Ahora, señores vuelvo al trabajo...por privado esta noche contestare gustosamente.


----------



## Parri (3 Feb 2015)

Es que a quién se le ocurre en burbuja y con metaleros......aquí solo puedes acabar escaldado.


----------



## Dekalogo10 (3 Feb 2015)

Or et d´argent dijo:


> Buenas tardes señores, después de poner el foro patas arriba, y leer por encima lo que dicen de mi, expongo:
> 1º Ni tengo un bar, ni mi mvl es de un bar, ni soy fontanero, y ceo que se me olvida algo.
> 
> 2º Después de contar unos 20 comentarios o mas solo tengo un mensaje por privado del señor Fernando. Mucho interés en opinar y ninguno en enterarse.
> ...



*Estoy siguiendo el tema, y realmente me parece lo más alucinante que he visto en Burbuja ...y mira que se ven cosas raras!

No soy de los afectados. Pero considero que la cosa y el hombre tienen unas características que no lo hacen nada recomendable. 

Desde bloqueos en su cuenta Paypal-Ebay, a decir que está liquidando su patrimonio o colección, a comprometerse en compraventas que no le funcionan y terminar comprándole a Necho para evitar lo que veía que se le venía encima. 

Personalmente, creo que no se ha explicado antes porque debía estar "ligando" una operación mayor (se le habrá ido ya al traste) para darse el piro. 

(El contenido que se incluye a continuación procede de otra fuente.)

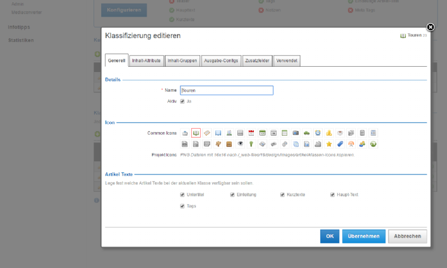Toggle the Haupt-Text checkbox
Viewport: 447px width, 268px height.
pos(333,195)
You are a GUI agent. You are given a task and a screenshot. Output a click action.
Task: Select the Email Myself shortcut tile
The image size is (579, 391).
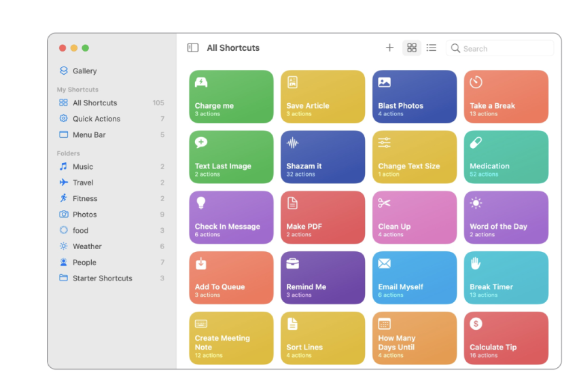pyautogui.click(x=414, y=278)
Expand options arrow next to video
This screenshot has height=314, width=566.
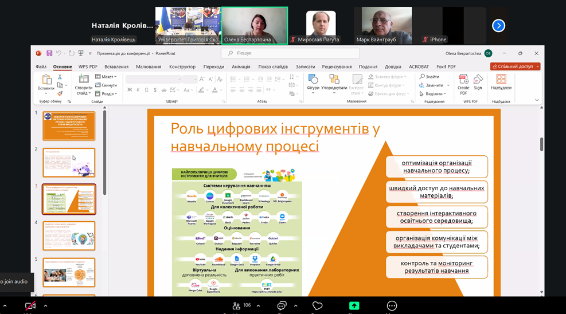[x=45, y=305]
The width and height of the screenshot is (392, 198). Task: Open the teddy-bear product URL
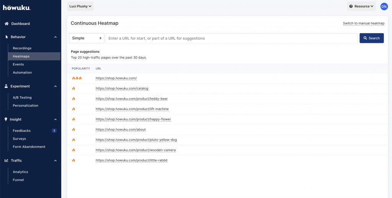point(132,99)
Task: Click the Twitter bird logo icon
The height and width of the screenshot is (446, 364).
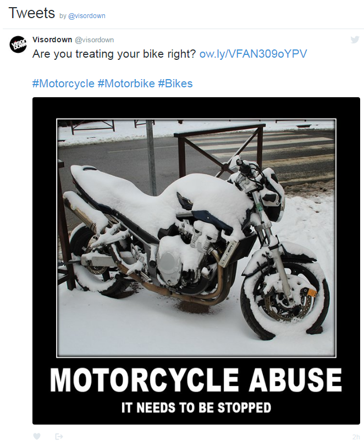Action: click(x=355, y=40)
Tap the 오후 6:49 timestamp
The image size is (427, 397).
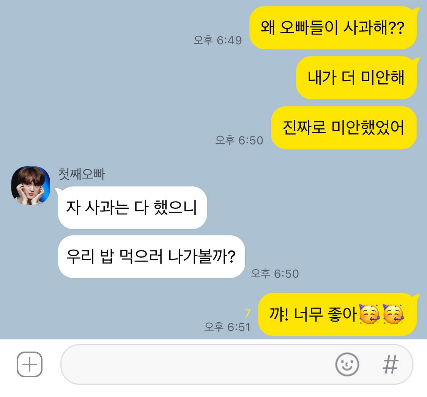217,40
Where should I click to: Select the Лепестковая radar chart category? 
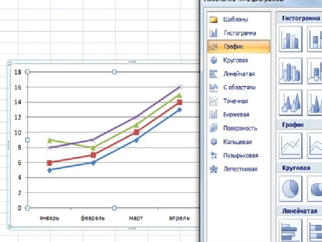point(239,169)

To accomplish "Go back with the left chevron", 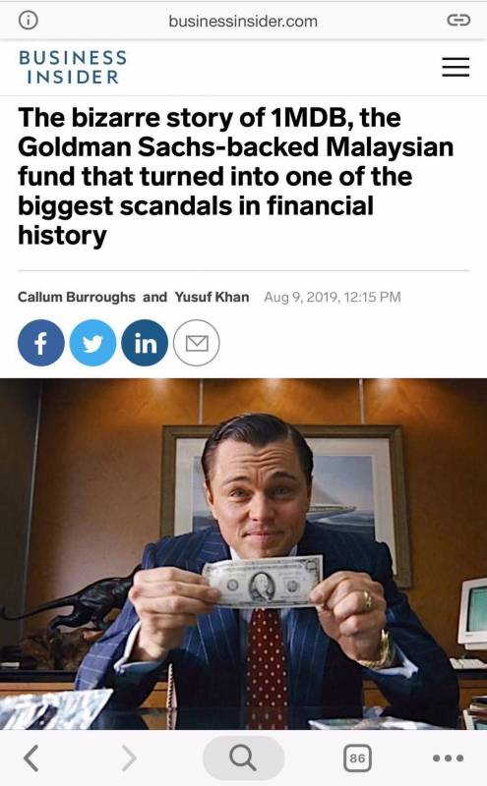I will tap(31, 758).
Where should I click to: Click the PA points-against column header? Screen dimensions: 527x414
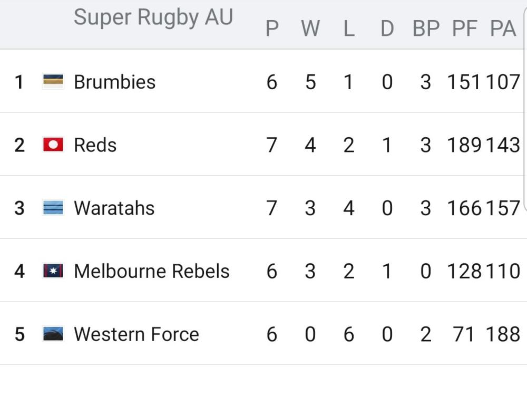click(503, 28)
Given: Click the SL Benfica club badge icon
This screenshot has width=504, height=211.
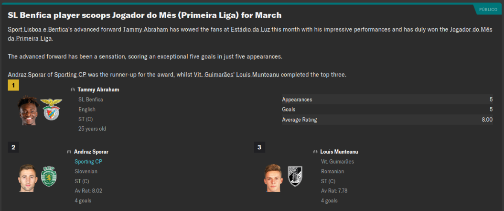Looking at the screenshot, I should (51, 109).
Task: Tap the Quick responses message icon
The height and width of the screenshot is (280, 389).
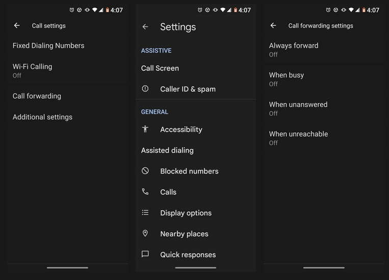Action: (x=145, y=255)
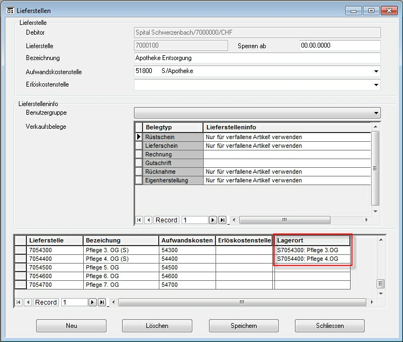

No es de confianza, aquí hay mucho marro 

EDITO: no será Fem reencarnado??? :XX::XX::XX:*


----------



## demokratos (3 Feb 2015)

Or et d´argent dijo:


> Buenas tardes señores, después de poner el foro patas arriba, y leer por encima lo que dicen de mi, expongo:
> 1º Ni tengo un bar, ni mi mvl es de un bar, ni soy fontanero, y ceo que se me olvida algo.
> 
> 2º Después de contar unos 20 comentarios o mas solo tengo un mensaje por privado del señor Fernando. Mucho interés en opinar y ninguno en enterarse.
> ...




Muy curioso. Noto que no desmiente ser el usuario "Ivan Arnau". Resulta que dice además se pone en contacto con Necho para comprar las monedas que no tiene y que Necho puede confirmar/desmetir...me imagino que tendrá los datos de contacto para enviarles las monedas.

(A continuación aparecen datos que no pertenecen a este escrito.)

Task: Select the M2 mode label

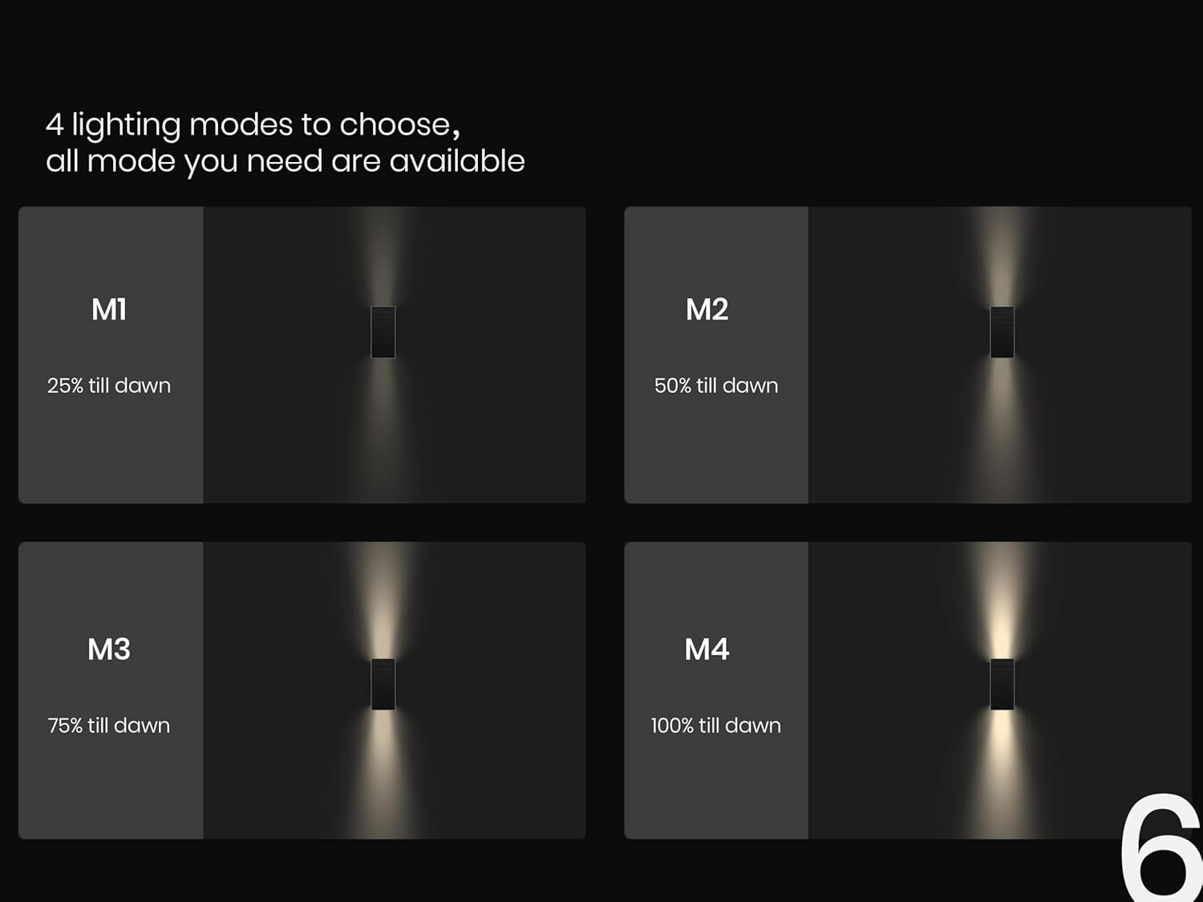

Voy preparando más palomitas.

---------- Post added 03-feb-2015 at 17:10 ----------




Dekalogo10 dijo:


> EDITO: no será Fem reencarnado??? :XX::XX::XX:



Pues a mi también se me ha pasado por la cabeza. El desparpajo que tiene recuerda mucho la forma de proceder de aquel individuo. A algunos foreros, que acabo engañándoles y el tema acabó en los tribunales, les tuvo esperando meses las monedas que nunca llegaban. Así que armaros de paciencia.


----------



## Refinanciado (3 Feb 2015)

Hotia, ese tío el famoso

Yo tuve tratos con el vía eBay, le hice varias compras, conforme pasaba el tiempo no recibía ningún pedido, le envíaba mensaje para preguntar sobre los pedidos y respondía muy educadamente, pero siempre daba largas, lo pillé en varios porque me daba las mismas excusas (como que ya tiene un borrador con excusas que envía según las soliciten).

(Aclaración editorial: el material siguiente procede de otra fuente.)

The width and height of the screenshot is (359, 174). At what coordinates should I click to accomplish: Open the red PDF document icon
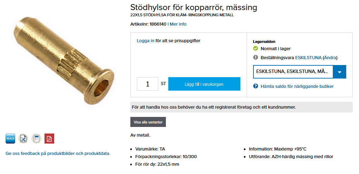pyautogui.click(x=49, y=139)
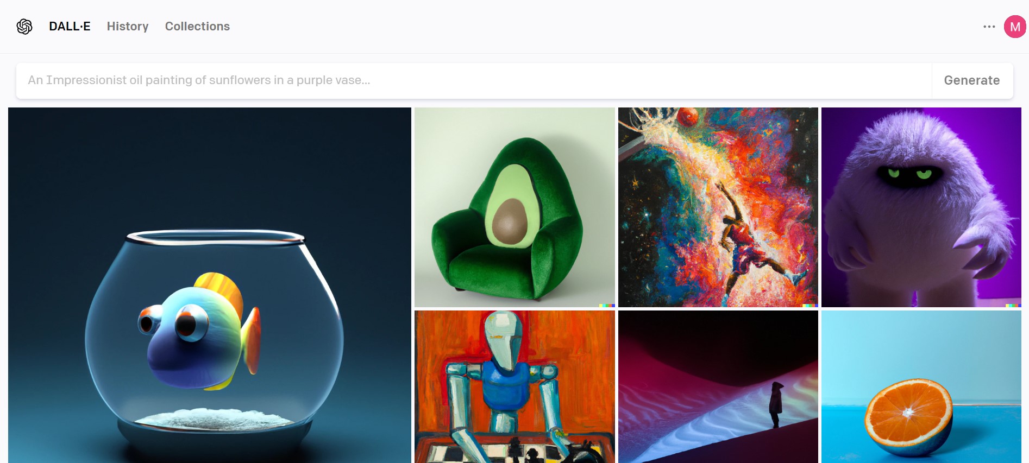Click the Generate button

[x=972, y=80]
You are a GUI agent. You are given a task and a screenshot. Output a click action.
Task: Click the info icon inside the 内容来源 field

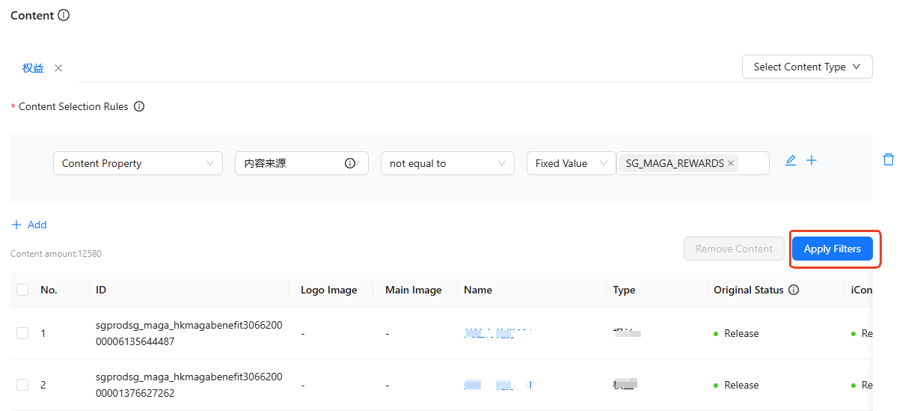click(x=349, y=163)
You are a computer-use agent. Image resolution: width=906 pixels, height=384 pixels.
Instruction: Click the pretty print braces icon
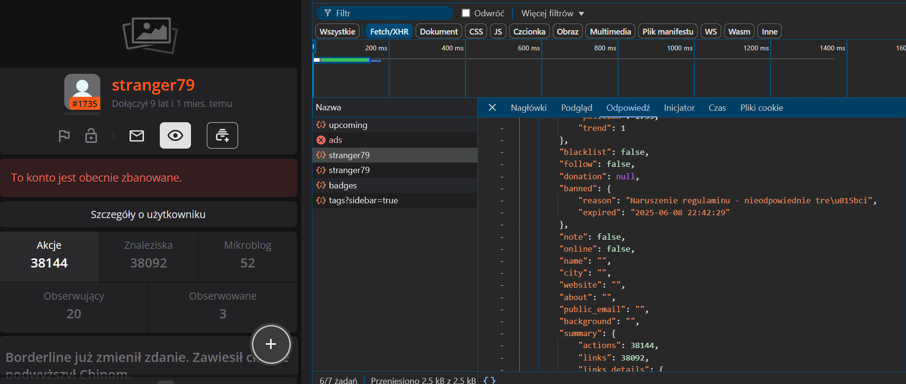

Como ya no lo tenía nada claro, pedí la devolución del dinero, las que pagué por PayPal ningún problema, PayPal me devolvió íntegramente el importe casi al momento (ya lo tenían fichado).

Sólo le hice una compra vía ingreso a cuenta y fué la que me costó más, de hecho me tuve que conformar con monedas que no había pedido, pero que tenía en stock, al final, compré monedas más caras que el precio de mercado (por ejemplo, no es lo mismo un panda que una filarmónica), pero recibí la misma cantidad de plata acordada y lo más importante, no eran falsas.

Todo eso a fuerza de insistir constantemente y avisarle al vendedor sobre que prepararas la denuncia y que se hará efectiva en una cantidad de tiempo razonable.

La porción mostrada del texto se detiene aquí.